Quanto você precisaria investir todos os meses, em aplicações seguras, para juntar R$ 100 mil até o seu filho completar 18 anos?

Veja as simulações considerando os dados atuais do mercado e prevendo que o seu filho pode ter acabado de nascer ou pode ter 5, 10 e 15 anos.

Acabou de nascer: invista R$ 289 por mês

Se o seu filho acabou de nascer, você precisa investir R$ 289 por mês em aplicações de baixo risco para, daqui a 18 anos, alcançar o equivalente a R$ 100 mil. Eu disse "equivalente a R$ 100 mil" porque, na verdade, a quantia alcançada será bem maior, mas, devido à inflação, terá um poder de compra equivalente ao de R$ 100 mil hoje.

Além disso, os dados descontam também o Imposto de Renda. Para essa projeção, considerei que você consiga uma rentabilidade real média de 5% ao ano nos próximos 18 anos. Essa rentabilidade pode ser obtida, atualmente, no Tesouro Direto e em diversos CDBs, LCAs e LCIs (veja mais detalhes ao final do texto).

Com o dinheiro rendendo 5% ao ano, já descontando a inflação e o IR, terá investido, ao final do período, o equivalente R$ 62 mil, sendo que os demais R$ 38 mil serão juros. Dessa forma, os juros corresponderão a 38% do patrimônio acumulado.

Tem 5 anos: invista R$ 459 por mês

Nas mesmas aplicações, se o seu filho está com 5 anos, seria preciso aplicar R$ 459 todos os meses para atingir o equivalente a R$ 100 mil daqui a 13 anos. Desse montante, o equivalente a R$ 29 mil serão juros acumulados no período, ou seja, 29% do total.
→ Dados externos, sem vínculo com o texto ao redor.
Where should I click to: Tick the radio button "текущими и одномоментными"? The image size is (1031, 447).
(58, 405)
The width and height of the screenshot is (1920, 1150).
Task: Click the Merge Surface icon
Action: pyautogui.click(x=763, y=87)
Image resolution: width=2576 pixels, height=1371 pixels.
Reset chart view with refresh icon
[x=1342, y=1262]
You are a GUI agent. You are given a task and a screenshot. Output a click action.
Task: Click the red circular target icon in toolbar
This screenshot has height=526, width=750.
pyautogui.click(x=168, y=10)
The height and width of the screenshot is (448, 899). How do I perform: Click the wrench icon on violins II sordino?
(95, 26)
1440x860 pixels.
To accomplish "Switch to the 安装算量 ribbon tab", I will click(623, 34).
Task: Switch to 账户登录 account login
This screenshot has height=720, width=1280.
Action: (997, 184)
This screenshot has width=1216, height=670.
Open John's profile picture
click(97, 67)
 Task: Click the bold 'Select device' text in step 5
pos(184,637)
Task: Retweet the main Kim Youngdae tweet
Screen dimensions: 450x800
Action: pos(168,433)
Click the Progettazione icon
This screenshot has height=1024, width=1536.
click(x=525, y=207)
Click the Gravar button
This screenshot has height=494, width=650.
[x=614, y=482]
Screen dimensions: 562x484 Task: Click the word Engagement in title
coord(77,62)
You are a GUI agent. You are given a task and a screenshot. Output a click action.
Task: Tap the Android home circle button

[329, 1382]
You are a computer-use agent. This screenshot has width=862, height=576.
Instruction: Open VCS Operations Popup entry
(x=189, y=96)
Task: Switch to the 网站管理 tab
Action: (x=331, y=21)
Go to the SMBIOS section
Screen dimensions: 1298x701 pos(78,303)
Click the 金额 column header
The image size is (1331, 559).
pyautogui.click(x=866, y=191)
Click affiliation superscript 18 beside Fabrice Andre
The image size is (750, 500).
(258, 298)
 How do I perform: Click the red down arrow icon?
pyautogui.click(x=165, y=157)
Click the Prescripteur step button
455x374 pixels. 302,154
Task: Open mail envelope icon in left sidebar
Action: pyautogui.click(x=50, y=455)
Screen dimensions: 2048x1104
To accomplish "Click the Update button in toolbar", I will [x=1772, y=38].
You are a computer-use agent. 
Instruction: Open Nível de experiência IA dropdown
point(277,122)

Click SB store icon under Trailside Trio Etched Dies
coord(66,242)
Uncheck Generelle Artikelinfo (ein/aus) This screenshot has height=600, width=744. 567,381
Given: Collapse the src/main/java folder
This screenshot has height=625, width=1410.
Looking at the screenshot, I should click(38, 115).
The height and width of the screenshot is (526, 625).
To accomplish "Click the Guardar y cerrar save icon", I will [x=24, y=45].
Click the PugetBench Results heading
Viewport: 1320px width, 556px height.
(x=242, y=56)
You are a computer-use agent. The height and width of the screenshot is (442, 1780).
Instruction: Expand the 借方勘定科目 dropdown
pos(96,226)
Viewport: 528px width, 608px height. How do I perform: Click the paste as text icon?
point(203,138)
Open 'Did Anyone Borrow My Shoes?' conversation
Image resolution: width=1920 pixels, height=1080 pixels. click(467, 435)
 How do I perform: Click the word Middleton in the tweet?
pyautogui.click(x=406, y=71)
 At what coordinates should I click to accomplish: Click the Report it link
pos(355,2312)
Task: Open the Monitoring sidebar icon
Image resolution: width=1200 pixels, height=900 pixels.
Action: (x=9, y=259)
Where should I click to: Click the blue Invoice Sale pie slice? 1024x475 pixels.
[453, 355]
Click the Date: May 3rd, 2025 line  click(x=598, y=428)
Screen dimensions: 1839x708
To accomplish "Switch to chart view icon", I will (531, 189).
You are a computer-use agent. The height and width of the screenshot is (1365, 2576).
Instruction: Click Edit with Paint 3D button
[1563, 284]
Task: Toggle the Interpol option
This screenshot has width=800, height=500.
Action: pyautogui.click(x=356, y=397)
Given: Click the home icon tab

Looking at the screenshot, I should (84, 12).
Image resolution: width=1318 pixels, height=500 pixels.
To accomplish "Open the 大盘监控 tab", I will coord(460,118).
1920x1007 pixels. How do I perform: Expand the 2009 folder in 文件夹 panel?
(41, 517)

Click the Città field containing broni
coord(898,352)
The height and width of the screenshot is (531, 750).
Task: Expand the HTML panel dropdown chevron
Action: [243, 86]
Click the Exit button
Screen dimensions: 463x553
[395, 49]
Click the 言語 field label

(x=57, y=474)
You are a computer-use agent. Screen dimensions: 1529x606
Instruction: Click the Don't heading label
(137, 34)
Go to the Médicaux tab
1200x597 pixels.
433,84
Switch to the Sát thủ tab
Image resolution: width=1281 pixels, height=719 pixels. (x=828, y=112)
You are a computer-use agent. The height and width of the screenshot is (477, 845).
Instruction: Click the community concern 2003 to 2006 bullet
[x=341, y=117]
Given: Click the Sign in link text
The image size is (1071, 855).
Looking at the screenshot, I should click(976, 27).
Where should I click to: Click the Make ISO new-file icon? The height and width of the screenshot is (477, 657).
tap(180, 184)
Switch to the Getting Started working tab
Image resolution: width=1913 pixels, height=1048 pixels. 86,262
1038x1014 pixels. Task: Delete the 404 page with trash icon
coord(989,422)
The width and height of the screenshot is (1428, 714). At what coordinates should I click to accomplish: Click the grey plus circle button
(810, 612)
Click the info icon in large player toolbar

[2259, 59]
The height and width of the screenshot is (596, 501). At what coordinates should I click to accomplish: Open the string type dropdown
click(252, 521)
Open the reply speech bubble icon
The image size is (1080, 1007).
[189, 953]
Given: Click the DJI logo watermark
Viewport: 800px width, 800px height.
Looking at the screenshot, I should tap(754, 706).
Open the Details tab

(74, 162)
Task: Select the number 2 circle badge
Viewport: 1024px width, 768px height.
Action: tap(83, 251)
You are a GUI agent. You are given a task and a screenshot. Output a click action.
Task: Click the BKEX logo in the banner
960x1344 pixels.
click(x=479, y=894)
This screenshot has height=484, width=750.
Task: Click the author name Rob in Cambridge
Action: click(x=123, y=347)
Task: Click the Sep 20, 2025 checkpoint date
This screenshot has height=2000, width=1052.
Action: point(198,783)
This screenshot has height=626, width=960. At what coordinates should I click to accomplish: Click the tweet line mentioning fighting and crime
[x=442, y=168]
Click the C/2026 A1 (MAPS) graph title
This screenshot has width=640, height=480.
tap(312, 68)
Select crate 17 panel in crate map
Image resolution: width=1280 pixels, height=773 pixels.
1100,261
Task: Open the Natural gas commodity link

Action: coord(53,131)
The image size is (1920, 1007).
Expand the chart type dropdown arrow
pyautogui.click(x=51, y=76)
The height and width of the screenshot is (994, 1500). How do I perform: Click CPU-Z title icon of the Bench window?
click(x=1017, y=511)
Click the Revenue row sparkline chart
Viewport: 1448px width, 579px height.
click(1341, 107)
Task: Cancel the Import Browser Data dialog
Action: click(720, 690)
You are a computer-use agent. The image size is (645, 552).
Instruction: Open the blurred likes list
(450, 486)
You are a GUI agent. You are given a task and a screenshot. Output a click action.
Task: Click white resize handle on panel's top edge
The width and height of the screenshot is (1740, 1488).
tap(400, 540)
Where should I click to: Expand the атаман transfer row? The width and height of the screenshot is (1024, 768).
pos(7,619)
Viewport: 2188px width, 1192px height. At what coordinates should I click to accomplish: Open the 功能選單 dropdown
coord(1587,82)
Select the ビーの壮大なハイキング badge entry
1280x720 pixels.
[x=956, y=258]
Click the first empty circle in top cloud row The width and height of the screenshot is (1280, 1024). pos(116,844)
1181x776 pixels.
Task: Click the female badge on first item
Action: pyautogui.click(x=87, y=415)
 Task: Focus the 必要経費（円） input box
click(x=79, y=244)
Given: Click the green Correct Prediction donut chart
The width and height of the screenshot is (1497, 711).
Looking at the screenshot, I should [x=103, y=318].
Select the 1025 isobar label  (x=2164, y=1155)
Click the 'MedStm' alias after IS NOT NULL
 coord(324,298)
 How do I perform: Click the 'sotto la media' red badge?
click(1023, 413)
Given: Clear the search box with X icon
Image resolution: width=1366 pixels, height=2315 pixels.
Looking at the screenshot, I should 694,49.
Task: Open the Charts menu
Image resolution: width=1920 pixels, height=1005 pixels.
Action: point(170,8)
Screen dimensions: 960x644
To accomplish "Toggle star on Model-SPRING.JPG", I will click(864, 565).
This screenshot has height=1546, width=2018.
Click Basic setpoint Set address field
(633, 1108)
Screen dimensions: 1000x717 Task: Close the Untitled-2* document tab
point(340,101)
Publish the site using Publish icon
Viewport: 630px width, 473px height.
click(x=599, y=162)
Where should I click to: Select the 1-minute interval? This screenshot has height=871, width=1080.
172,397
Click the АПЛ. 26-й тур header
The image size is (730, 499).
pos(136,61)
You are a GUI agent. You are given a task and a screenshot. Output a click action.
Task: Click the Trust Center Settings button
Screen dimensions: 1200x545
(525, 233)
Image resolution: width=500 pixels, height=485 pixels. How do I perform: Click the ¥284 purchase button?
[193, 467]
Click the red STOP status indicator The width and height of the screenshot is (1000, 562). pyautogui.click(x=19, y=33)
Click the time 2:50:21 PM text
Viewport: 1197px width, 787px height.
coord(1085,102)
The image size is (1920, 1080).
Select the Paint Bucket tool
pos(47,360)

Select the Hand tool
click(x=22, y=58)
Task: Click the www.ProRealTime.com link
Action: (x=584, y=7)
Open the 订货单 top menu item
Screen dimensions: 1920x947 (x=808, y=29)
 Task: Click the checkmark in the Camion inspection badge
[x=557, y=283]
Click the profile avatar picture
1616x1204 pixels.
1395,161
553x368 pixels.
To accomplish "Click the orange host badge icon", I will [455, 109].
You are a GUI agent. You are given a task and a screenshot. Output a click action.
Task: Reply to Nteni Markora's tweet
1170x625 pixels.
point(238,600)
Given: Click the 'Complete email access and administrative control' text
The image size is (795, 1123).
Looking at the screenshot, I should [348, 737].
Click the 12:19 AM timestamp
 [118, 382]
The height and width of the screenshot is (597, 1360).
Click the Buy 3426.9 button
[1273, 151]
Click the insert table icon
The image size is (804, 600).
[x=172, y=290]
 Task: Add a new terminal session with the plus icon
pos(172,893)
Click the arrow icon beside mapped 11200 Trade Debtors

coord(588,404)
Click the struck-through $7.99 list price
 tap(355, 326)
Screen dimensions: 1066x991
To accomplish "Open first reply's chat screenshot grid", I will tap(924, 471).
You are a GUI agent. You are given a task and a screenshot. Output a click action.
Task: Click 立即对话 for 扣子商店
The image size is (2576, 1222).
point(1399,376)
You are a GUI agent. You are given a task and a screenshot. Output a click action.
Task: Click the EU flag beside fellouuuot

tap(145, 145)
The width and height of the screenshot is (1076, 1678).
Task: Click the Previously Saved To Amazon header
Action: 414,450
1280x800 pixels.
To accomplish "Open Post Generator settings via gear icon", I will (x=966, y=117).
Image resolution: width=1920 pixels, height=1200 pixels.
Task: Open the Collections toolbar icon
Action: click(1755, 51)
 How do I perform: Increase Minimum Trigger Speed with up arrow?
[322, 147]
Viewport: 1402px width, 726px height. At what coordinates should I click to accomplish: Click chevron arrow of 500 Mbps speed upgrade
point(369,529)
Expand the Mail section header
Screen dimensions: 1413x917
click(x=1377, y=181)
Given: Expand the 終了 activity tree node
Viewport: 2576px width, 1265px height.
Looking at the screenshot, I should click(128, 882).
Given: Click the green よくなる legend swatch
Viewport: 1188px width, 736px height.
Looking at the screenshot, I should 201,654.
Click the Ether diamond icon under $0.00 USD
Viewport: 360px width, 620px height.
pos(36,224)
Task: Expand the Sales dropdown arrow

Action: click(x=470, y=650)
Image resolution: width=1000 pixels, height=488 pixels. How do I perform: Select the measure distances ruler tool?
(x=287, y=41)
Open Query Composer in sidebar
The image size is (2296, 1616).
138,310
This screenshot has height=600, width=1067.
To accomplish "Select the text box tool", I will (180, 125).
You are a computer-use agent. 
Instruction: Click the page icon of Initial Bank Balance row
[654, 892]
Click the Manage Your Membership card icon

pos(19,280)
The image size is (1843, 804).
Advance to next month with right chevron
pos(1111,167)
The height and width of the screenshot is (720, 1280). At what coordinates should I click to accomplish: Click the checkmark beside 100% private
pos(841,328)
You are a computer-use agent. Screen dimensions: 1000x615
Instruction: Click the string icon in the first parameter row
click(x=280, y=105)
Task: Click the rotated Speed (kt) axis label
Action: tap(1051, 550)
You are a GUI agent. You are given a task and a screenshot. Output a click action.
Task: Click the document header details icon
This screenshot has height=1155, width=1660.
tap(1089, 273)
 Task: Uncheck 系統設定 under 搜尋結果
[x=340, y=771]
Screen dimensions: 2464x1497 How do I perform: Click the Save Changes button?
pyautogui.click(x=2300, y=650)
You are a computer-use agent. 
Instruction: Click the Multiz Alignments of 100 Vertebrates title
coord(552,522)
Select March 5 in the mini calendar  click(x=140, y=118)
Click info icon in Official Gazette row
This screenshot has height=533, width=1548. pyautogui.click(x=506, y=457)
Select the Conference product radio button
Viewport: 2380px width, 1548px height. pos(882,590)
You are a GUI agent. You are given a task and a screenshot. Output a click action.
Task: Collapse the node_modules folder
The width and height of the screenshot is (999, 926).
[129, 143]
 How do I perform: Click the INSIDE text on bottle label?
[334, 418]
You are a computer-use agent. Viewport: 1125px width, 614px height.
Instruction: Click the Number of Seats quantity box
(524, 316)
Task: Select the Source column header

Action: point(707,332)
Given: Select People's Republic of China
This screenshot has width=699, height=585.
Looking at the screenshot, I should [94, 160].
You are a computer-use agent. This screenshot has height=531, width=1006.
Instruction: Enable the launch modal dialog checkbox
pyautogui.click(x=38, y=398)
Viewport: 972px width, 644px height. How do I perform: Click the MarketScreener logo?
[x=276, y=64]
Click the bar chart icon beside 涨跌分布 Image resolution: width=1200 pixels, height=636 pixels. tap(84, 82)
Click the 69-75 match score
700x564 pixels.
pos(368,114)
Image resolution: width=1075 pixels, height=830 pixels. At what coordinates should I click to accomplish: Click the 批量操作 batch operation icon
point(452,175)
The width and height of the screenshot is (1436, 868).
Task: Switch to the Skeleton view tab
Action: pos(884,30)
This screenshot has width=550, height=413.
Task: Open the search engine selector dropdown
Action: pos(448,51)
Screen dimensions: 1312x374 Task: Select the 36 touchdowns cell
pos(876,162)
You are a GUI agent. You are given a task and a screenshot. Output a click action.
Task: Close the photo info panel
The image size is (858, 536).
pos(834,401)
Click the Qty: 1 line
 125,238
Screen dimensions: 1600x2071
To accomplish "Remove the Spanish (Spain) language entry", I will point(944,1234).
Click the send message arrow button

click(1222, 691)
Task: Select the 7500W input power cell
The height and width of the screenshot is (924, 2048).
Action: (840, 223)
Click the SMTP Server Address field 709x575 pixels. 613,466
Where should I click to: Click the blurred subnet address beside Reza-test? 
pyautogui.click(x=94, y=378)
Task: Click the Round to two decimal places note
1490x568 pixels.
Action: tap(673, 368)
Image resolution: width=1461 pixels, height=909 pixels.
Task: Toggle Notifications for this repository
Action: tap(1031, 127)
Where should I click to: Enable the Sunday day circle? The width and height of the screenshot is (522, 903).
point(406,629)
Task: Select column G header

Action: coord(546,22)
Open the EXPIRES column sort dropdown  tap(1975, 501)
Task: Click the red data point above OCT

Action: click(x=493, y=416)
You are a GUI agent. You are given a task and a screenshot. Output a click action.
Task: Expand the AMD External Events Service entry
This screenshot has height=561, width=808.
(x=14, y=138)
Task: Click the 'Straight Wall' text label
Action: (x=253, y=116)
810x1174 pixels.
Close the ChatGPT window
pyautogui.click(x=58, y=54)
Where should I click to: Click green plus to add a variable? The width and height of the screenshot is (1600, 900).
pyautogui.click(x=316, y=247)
Tem 10 anos: invista R$ 850 por mês

Investindo R$ 850 por mês, você consegue atingir o equivalente a R$ 100 mil daqui a oito anos, sempre considerando uma rentabilidade líquida real de 5% ao ano. No período, você acumulará R$ 18 mil em juros, isto é, 18% do valor total obtido em oito anos.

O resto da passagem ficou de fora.